I learned so much during that challenge. My coach/trainer held my hand every step of the way, dedicating hours of time with me hashing out my eating habits, eating emotions and how I could turn thoughts of food from "emotional crutch" to "food is fuel". She text my team everyday asking what we were struggling with and how she could help us overcome it. She took our defeated moments and turned them into opportunities of learning how to succeed next time by encouraging us that today was just a day and that tomorrow was a new chance for success. She turned my thinking from "I have failed" to "try again tomorrow". She pushed my team to levels we never thought we would reach and helped many of us to finally begin believing in our abilities to succeed! I can't say enough good about my coach. She is a blessing to my life straight from God and she instilled more drive and passion in me to keep going than I ever thought I would have.
I didn't win the competition, but I did drop 18 pounds and 4% body fat! I was on my way!! I continued with the eating guidelines that Stacy gave me and continued to work out.....HARD. I was at the gym 4 to 5 days a week for 2 hours each day, burning 1000 to 1200 calories a day. I was extremely focused and strict about what I put in my body as I was seeing results from my efforts. I would even go so far as to take dinner with me places to keep control over my eating. I was dedicated. I set goals for myself along the way, doing what I needed to do to hit those goals. If I didn't reach them, I was still a winner because I was closer to the goals than when I first started. My way of thinking was shifting. I was no longer miserable; I was a strong woman making a healthy change! My girls saw me working hard and cheered me on. They were in this with me and I love them so much for their support! Zoey actually helped me make some good choices when she would say, "Mom! That won't make your butt get smaller!"

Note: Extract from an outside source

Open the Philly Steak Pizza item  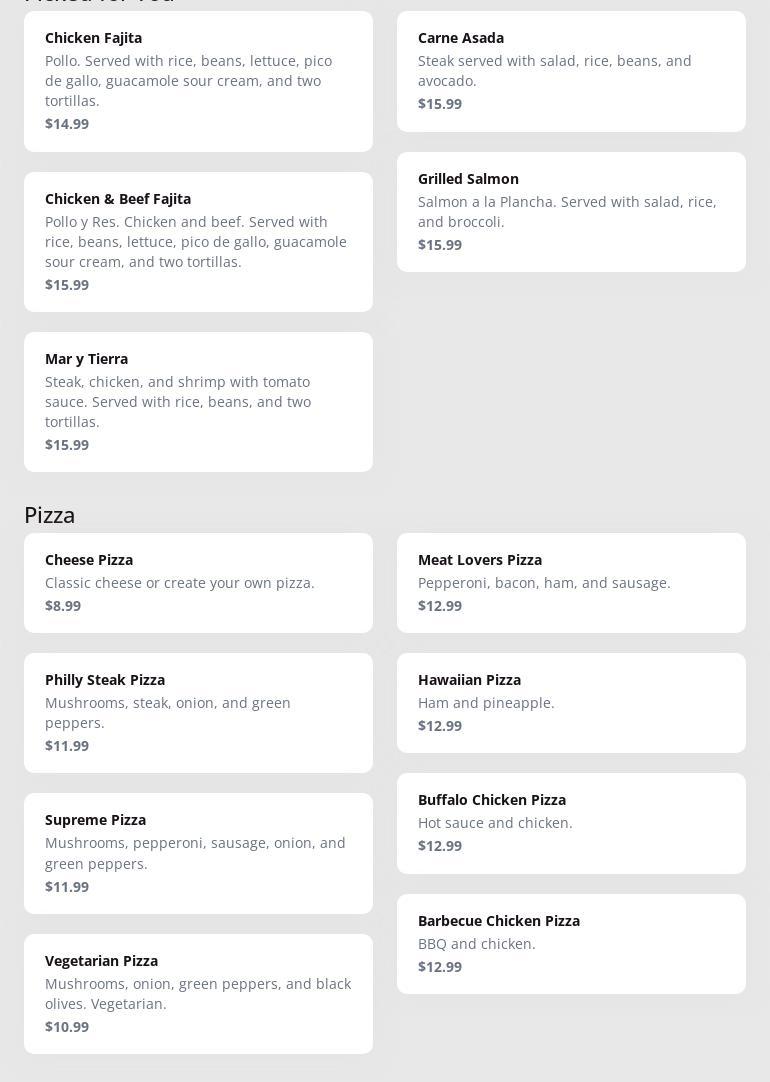click(x=198, y=712)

My "journey" doesn't have an ending because this is a life-long commitment to health and fitness. I am healthier than I have ever been in my life. I have dropped 58 pounds and 20% in body fat; I've cut my body fat in half. I am no longer a miserable person who hates herself. I have found my confidence and discovered that I can do ANYTHING that I set my mind and my heart to. I've gotten some criticism for time and dedication to my workouts, but I know they come from a place that lacks understanding of where I've come from, both emotionally and physically. There have been moments of desperation where I honestly thought I couldn't lift another pound and prayed my way through, asking God to show me the personal strength that I needed to finish my workout. There have been tears shed as I have exercised through the grief of losing a nephew, rejection from friends, upheaval of many friendships, stress of raising young children, financial difficulties and many more of life's curveballs. Exercise has become my passion. I absolutely love it. I have become so compassionate to those who truly want to make a change in their life. I want to help people realize that underneath their misery is a winner just fighting to emerge! It takes hard work, sweat and tears, but it's worth it! It's worth every minute of it.